第1回ワールドカレッジベースボールチャンピオンシップ(WCBC)では、アメリカとの予選ラウンドで1回無失点。同決勝では救援勝利を挙げ、世界で通用するところを証明した。国際舞台での自信を胸に、4年秋のシーズンへと向かう。 取材・文=佐々木亨 写真=菅原淳 
全日本大学選手権1回戦[対松山大]では7回2失点で勝利投手。安定感ある投球が持ち味である
8時間睡眠で球速アップ
プロへ行きたい――。
投手育成に定評のある富士大に入学した
角田楓斗は、この4年間で確かな成長曲線を描いてきた。
「高校の時点ではプロで通用するとは思っていなかったので、大学で鍛え直してドラフト1位で行けるようにと思って、富士大への進学を決断しました」
青森県弘前市出身の角田は、地元にある東奥義塾高時代は最速143キロ。富士大では「まずは球速を上げる」ことを目標に掲げて歩み始めた。
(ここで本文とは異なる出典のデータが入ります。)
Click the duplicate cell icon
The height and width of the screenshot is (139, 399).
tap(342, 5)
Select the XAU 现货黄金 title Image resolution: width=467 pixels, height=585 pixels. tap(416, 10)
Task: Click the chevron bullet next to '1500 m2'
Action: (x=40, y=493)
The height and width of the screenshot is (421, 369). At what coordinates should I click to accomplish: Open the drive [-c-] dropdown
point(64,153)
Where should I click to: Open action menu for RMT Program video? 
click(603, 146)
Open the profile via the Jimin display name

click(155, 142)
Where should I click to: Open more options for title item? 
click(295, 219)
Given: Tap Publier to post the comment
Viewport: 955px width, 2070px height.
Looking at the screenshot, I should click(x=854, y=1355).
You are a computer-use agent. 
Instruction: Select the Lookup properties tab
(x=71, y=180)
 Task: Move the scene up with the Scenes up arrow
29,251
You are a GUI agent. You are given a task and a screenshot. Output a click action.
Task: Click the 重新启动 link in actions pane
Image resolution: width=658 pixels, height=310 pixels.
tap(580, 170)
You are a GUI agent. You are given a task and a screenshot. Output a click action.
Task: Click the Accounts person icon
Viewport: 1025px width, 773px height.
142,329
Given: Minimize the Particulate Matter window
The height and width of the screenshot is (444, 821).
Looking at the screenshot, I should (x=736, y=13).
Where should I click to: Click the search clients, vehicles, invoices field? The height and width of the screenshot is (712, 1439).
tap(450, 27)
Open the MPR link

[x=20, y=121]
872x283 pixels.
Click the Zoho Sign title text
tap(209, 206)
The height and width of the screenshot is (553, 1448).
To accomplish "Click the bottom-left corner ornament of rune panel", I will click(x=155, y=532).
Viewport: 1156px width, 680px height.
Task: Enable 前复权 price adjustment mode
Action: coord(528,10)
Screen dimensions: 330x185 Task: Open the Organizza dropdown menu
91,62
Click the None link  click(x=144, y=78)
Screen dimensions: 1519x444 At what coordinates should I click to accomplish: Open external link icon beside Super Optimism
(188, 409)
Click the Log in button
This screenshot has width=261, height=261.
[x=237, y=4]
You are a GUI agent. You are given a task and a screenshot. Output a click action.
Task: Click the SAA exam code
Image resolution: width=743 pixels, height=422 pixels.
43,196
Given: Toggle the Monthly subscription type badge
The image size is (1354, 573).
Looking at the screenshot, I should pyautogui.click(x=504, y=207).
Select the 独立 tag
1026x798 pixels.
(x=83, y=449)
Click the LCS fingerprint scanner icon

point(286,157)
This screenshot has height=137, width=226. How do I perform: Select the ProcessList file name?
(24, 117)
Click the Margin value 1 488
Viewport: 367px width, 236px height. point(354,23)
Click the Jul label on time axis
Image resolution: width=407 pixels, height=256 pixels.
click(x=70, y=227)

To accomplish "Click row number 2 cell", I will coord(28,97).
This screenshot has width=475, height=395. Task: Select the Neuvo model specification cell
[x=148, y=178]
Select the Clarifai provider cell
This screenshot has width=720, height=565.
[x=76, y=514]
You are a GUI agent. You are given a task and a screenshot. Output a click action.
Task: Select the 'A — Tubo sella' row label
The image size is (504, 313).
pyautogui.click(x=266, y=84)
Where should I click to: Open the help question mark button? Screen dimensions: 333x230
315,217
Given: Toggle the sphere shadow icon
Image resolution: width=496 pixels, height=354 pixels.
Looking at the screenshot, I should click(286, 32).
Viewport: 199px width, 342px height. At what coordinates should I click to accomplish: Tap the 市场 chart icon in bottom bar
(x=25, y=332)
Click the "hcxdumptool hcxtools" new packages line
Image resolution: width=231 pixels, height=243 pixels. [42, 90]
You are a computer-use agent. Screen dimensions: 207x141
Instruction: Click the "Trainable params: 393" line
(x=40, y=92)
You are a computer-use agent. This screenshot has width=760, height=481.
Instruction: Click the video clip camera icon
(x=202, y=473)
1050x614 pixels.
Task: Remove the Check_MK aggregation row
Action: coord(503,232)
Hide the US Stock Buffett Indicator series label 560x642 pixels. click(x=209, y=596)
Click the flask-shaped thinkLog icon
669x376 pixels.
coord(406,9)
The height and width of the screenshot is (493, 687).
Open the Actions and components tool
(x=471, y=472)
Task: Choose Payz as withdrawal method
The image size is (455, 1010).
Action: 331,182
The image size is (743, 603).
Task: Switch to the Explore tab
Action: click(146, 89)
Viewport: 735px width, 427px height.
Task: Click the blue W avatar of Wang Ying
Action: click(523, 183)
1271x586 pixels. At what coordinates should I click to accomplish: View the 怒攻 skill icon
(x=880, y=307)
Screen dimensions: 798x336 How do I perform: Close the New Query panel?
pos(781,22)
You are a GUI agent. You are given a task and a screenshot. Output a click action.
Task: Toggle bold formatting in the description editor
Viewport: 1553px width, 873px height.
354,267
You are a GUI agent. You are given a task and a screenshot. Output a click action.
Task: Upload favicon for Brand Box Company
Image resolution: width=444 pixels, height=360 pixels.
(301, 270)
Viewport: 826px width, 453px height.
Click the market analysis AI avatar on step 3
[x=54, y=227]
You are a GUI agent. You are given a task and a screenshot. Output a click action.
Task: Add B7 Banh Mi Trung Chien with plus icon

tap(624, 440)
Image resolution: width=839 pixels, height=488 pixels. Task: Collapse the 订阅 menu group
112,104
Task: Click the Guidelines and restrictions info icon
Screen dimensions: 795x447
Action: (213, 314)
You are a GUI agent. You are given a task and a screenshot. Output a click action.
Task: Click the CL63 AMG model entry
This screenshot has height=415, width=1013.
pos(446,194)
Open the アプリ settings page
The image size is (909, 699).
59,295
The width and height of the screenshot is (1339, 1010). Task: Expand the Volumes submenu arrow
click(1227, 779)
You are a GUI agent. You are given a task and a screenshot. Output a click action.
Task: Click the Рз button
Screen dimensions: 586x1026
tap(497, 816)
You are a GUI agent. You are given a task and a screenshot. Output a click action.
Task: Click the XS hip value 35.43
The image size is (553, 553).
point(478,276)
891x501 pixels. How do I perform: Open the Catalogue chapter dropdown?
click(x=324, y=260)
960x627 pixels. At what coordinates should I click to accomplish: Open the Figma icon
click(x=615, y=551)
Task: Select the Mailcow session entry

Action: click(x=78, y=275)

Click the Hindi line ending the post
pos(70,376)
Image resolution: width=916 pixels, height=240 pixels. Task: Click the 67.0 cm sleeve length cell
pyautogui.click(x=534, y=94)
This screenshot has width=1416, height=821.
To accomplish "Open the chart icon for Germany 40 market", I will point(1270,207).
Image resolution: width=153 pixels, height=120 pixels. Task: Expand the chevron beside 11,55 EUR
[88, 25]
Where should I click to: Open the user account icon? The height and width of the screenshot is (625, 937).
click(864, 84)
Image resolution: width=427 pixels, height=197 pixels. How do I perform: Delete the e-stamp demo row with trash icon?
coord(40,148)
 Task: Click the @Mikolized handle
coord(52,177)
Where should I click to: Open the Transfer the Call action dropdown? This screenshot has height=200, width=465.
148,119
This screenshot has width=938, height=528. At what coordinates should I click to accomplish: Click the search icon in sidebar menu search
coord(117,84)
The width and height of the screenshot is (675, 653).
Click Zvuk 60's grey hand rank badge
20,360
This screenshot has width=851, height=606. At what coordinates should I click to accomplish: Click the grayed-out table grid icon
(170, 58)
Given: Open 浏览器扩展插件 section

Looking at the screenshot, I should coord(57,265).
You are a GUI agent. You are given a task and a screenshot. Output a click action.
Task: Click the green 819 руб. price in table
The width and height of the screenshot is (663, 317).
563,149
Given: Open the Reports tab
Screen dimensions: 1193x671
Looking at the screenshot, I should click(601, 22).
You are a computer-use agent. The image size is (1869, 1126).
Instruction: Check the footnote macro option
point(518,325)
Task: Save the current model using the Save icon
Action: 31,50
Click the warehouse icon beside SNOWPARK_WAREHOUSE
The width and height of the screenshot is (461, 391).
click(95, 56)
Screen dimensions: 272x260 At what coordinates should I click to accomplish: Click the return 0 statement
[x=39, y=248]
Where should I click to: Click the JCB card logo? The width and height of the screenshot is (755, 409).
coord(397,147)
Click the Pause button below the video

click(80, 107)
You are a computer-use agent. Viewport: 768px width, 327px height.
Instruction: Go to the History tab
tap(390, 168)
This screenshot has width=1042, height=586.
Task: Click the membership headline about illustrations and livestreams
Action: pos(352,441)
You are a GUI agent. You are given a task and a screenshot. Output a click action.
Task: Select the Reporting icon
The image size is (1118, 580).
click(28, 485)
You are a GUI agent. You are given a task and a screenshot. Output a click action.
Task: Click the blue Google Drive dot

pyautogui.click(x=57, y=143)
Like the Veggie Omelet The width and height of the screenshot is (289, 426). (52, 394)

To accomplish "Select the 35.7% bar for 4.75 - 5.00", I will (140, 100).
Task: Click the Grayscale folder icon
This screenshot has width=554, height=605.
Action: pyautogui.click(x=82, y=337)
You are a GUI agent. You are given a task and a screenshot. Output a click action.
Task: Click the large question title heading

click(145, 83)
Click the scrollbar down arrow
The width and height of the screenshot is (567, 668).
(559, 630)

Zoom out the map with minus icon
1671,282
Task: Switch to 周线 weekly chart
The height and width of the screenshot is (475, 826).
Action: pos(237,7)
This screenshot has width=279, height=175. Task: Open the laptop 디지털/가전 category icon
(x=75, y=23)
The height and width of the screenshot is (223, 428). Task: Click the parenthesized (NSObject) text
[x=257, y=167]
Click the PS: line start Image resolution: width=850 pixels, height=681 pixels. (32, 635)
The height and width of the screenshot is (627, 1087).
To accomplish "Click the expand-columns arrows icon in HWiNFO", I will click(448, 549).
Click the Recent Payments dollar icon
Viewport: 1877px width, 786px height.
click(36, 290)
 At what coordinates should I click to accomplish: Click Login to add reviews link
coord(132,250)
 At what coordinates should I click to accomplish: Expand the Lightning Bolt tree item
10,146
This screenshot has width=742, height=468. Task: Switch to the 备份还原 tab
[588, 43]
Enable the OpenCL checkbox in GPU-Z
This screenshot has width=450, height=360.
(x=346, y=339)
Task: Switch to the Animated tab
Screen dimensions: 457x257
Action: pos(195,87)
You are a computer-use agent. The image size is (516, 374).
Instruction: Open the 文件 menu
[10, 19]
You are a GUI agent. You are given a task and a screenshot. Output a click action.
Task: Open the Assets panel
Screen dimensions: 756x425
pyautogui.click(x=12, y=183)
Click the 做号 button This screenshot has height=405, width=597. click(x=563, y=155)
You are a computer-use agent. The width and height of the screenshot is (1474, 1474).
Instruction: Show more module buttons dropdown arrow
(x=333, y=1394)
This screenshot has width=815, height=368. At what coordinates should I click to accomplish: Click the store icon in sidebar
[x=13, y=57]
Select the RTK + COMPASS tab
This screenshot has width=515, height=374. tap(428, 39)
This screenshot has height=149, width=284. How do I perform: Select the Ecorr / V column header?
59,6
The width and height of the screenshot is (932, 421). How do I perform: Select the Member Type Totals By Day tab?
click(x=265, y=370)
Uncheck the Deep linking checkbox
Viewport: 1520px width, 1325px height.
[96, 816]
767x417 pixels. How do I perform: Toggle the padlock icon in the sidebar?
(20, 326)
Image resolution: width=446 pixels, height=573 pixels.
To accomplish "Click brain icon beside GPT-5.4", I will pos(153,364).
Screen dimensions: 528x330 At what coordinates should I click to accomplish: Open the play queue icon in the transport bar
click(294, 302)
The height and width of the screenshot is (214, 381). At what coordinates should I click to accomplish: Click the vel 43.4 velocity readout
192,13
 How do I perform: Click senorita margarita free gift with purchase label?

成長の要因を、安田慎太郎監督が「トレーニングに尽きます」と言うように、ウエート・トレーニングや可動域トレーニング、さらに瞬発力を高めるプライオメトリクストレーニングなどを通して球速は上がっていった。
「高校の時点で150キロを出すイメージはできていたので、あとは努力で何とかなるかなと思っていた」
大学1年の夏に145キロだった球速はすぐに大台の150キロまで到達して、今では最速153キロを誇る。